The diagnosis of rheumatic fever in the presence of characteristic clinical and laboratory findings is straightforward in the majority cases. In clinical practice, however many borderline cases are encountered leading to over diagnosis or misdiagnosis and unnecessary treatment and precautions, which can be harmful. The Jones criteria originally diagnosed and subsequently revised in 1965 are useful guides to the diagnosis of rheumatic fever in most cases. According to Jones criteria, 1 major and 2 minor or 2 major criteria plus evidence of preceding streptococcal infection are required to establish the diagnosis of rheumatic fever.

The shortcomings of Jones criteria are as follows:

  • Mild attack of rheumatic fever may not meet the criteria

  • Other clinical pictures such as those of rheumatoid arthritis may at times meet the criteria

  • Subcutaneous nodules and erythema marginatum although diagnostic are quite rare and secondary in importance and alone neither one can serve as a fully convincing evidence for the disease. The inclusion of these criteria as major manifestations may be confusing particularly to students and it is preferable to designate them as secondary major manifestation.

  • Arthralgia is an extremely common prodromal sign in almost all patients who develop carditis. If carditis develops early, there is no diagnostic problem but at least in 25% of patients who develop carditis; arthralgia and low-grade fever are present few weeks prior. In a retrospective study of patients with carditis, at least one third were found to have a history of arthralgic episodes before diagnosis of rheumatic fever was made. It is possible that such cases have had mild attacks of rheumatic fever, which have escaped attention and have developed carditis in subsequent attacks. It is well known that attacks of rheumatic fever resemble one another but this observation was based on cases in whom the first attack had been diagnosed. No information is as yet available to indicate that major attacks of rheumatic fever may at times be preceded by minor attacks. Our data at B.J Wadia hospital suggest that such a state may indeed exist and a different approach to the Jones criteria may be needed.

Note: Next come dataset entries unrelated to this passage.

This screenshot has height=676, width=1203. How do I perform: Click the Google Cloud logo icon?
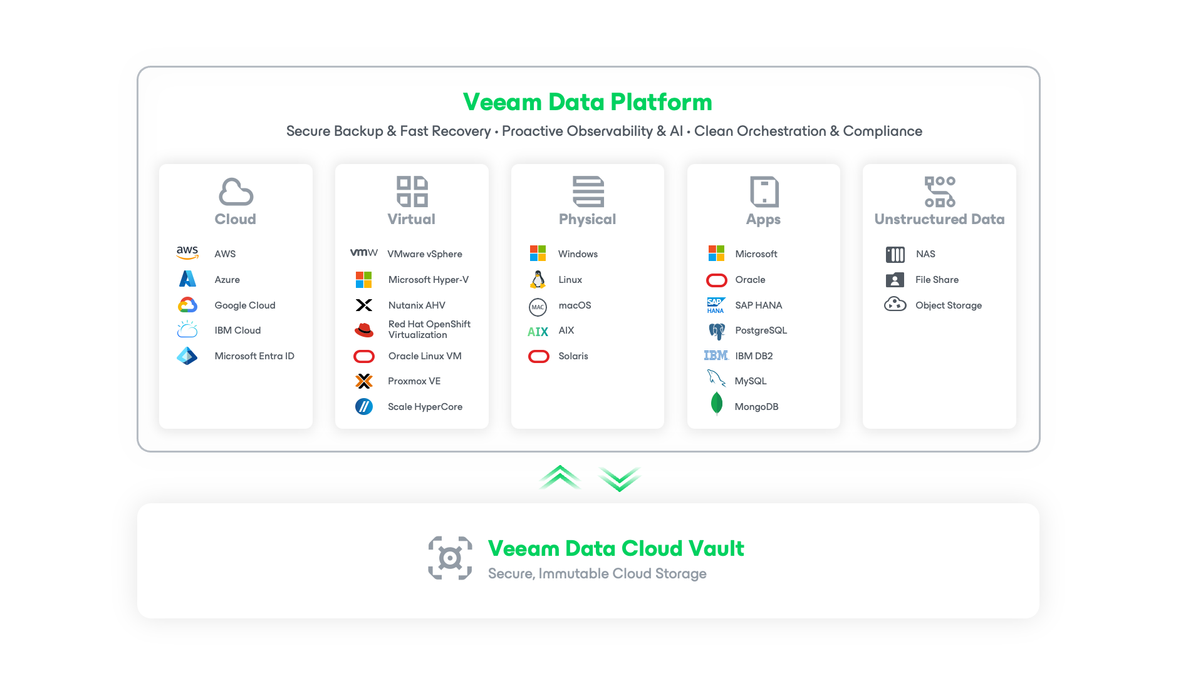[187, 305]
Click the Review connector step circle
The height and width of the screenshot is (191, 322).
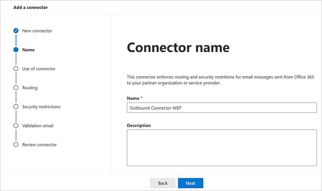[x=16, y=145]
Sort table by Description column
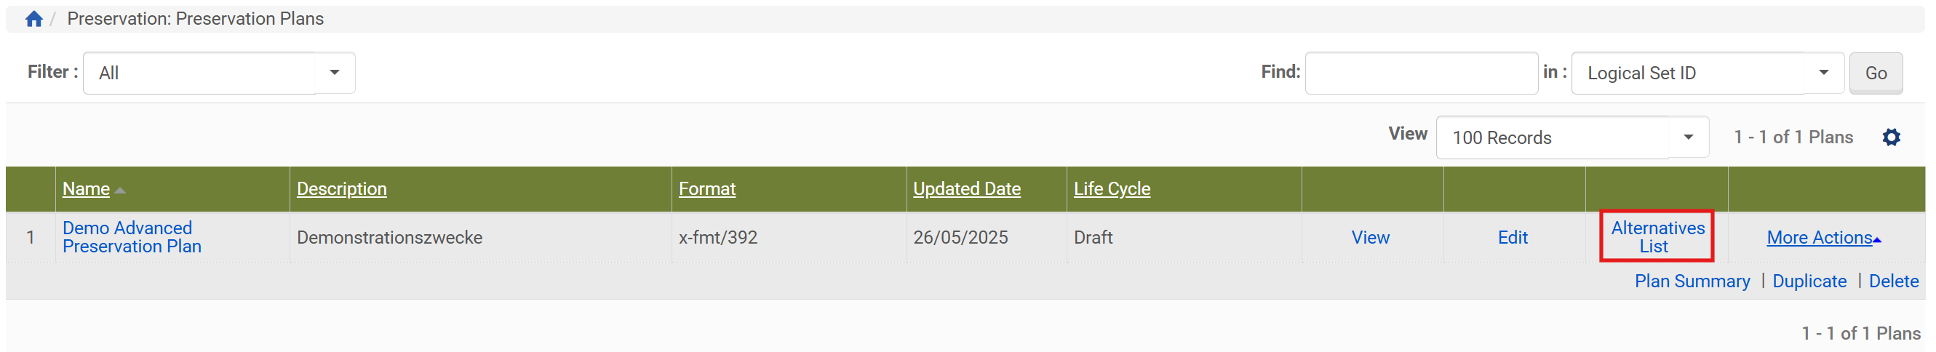 click(341, 189)
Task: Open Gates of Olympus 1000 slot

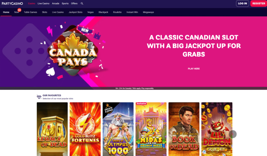Action: 118,129
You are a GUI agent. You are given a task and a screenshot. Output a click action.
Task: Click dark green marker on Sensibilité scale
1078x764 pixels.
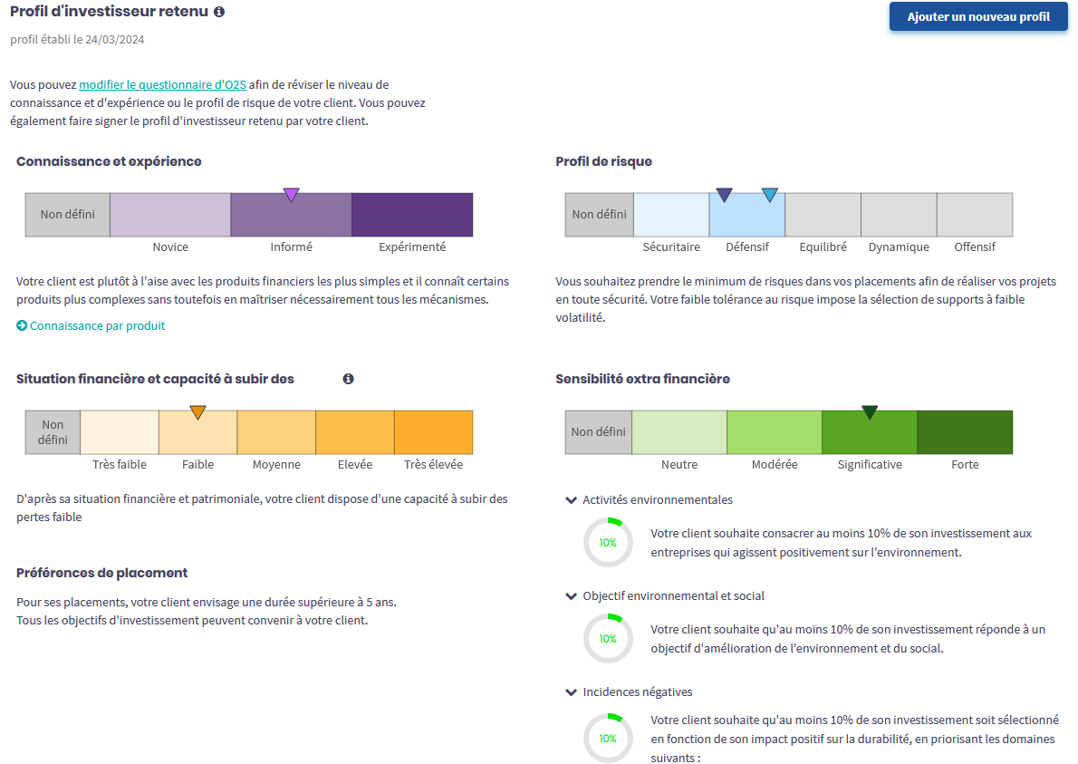coord(870,412)
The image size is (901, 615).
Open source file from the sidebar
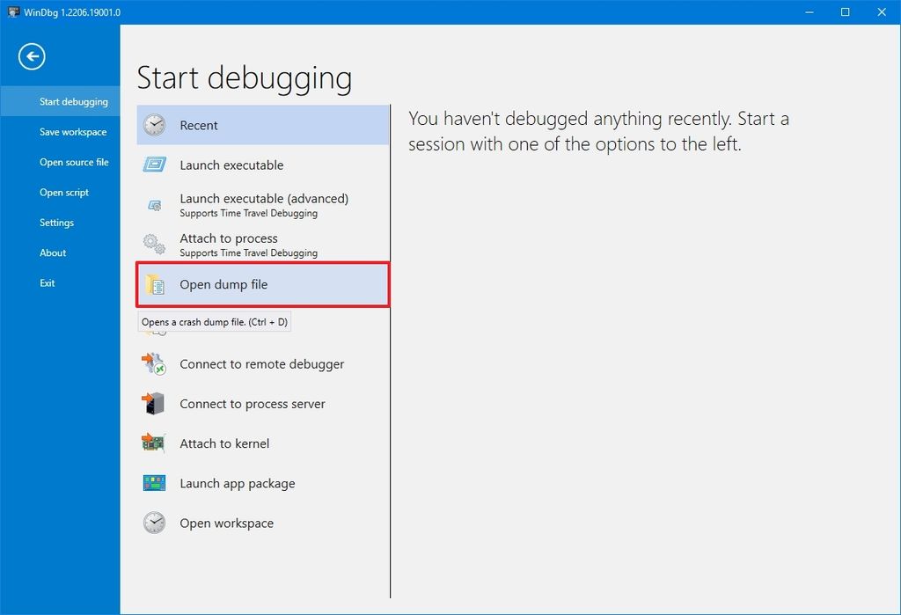tap(75, 162)
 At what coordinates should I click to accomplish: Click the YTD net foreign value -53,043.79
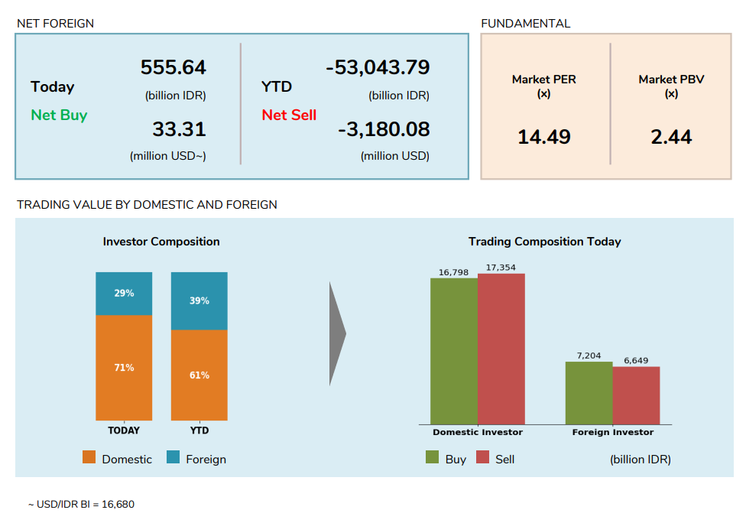[378, 68]
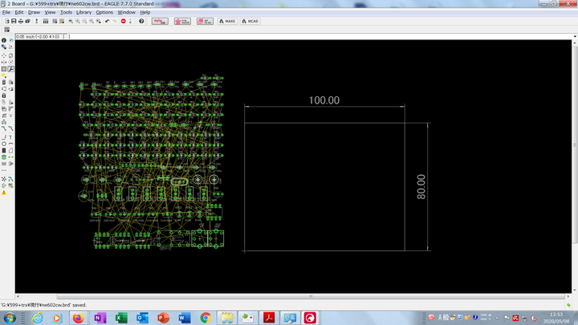Select the Show (eye) tool
This screenshot has width=578, height=325.
(x=10, y=40)
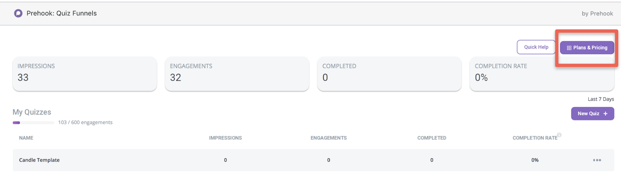Click the engagements usage progress bar
Viewport: 621px width, 175px height.
[x=33, y=123]
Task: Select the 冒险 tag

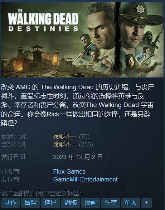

Due to diversity of clinical manifestations of rheumatic fever one can parallel the spectrum of the diseases to a shooting target. When the diseases manifest itself fully it hits the center of the board and the manifestations are carditis, polyarthritis and chorea. Simultaneously with the first two, subcutaneous nodules and erythema marginatum may appear, both of which are of secondary importance. The disease may hit the periphery of the target. It is the periphery that does not contain the major manifestation. On future attacks, the center may again be hit. Most important is recognizing the patients in the periphery and protecting them from future full blown attacks of the diseases. The patient in the periphery can be divided in three groups:

  • Children who complain of significant arthralgia without a high ASO titre or ESR. Such patients should follow all the instructions for full protection against streptococcal infections must be given.

  • Children with arthralgia with raised ASO titre and normal ESR. These patients may be in recovery phase of mild rheumatic fever. They must again be followed as the potential risks.

  • Children with arthralgia with high ASO titre and ESR. Such patients probably suffered from mild rheumatic fever. Prophylaxis and even a short course of aspirin treatment are indicated.

All 3 groups must have throat culture and should be treated accordingly. If prophylaxis is decided to be given- a period of 6 months to one year would suffice followed by insuring further protection against streptococcal infections.